Anyways, it was said that he was so mean he’d squeeze a penny til Lizzie II was gaspin’ for air, or until her crown nearly caught in the maple leafs on the back. He’d hang his calender facing the wall so’s only he could see the picture, and he wouldn’t loan you last year’s. To him, being mean was like a grave-robber enjoying the fruit of the “cemetery orchard”. He goes along kickin’ the tires but never checkin’ the oil! Life on the shoulders! You know the type, about as appealing as a bunless hamburger or a bun hamburerless. Then, it is said that there are only two types of death where a layperson can pronounce death – one is decapitation and the other is decomposition. Then too, the four usual causes of death are natural causes, accident, homicide, and suicide. It’s only rumour, but …

It’s Only Rumour

Where’d you say they found him
I heard it was the farm
An old abandoned building
Was where he came to harm,
You know the one I mean
The old what ya call it place
The remains were going moldy
Way back in a corner space,
It was terribly hot and humid
You could barely get your breath
I’ve heard “smotheration”
Was the likely cause of death,
She’s the one who found him
Police cars everywhere
They’ve even got a sniffer dog
You can’t get close to there,
The coroner’s been on the scene
I recognized his van
They haven’t took the body yet
There’s an information ban,
I’ve heard – it’s only rumour
You always hear the worst
That before he met his Maker
He was kinda “hung up” first,
Sorta – “ring around the collar”
With a slightly half-assed touch
The evidence all points one way
Least, the confab says as much,
Still, “they” might not be right
There might’ve just been one
Anyways, don’t matter now
I mean, the deed’s been done,
He always marched to suit himself
That’s the way he beat his drum
They’ll be talkin’ all ’bout this one
For a good long time to come,
When you think about it
It’s really awfully grim
They may never catch who did it
Too bad that it was him,
He always liked to brag a bit
Bout how he’d “dipsy-doo”
I hear they’ve got some suspects
Really – quite a few,
I guess it caught up with him
We all know he liked to roam
Guess he weren’t contented
With … what he had at home!

D.C. Butterfield

Guess he had his classic roamin’ Roman nose in the wrong place at the wrong time. Still … don’t a man have a right to be wrong now and then? I heard that tale FAOFOAF – from an old friend of a friend. Or simply FOAF – friend of a friend – third hand! Casse mon coeur! Then, why do we often hear, “They found a dead body!” Body – a corpse. Body – the physical organism, living or dead! So, if’n it was only, “They found a body!”, we would generally assume it to be a “dead body” wouldn’t we? Fifty-fifty vs 1/2 ‘n 1/2!

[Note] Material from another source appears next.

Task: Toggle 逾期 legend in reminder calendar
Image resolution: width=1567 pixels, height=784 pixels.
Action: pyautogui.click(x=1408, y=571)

Then, from ‘The Raven’ by Edgar Allan Poe, “Is there – is there balm in Gilead?” He also mentions “nepenthe” – an ancient drink bringing forgetfulness of sorrow and/or trouble. Life on the shoulders – can always use a glass of it. Taberduker! Speaking of the raven – crows caw and roosters crow. Think about it! Rumour, like gossip, can ‘Phoenix’ on ya! Rumours are often as Madam said about her Motel, “They come and they go!” No pun intended! Quibbles and skits! As an aside – ever notice how Q and U are almost always together? Shades of an octopus synopsis being a synopsis of ‘Oscar The Octopus’. The proverbial – look life over carefully – as if you’re trying to decide where to start peeling the orange so’s you can peel it all in one peel!

Meanwhile up at Coffee-Coffee I was talking to the boys from ‘Upyourway’ in the corner clutch how not admitting to rumour is lots like “anonymous”! Be truthful – no kinticki-dust! Think first – know your geocolumnistratigin stuff! Or, as one Ambrose Bierce so sagely put it [of boys and vandalism] in his ‘The Middle Toe Of The Right Foot’, “… the smaller male population of the region having attested in the manner of its kind its disapproval of dwellings without dwellers …”! Or too, simply, “Boys will be boys!” (And girls will be girls – thankfully!) So, along the lines of, “Hay, barn-tender!”, as the farm lad said when his Daddy asked if’n he’d cleaned out the stables, “Been there, dunged that!”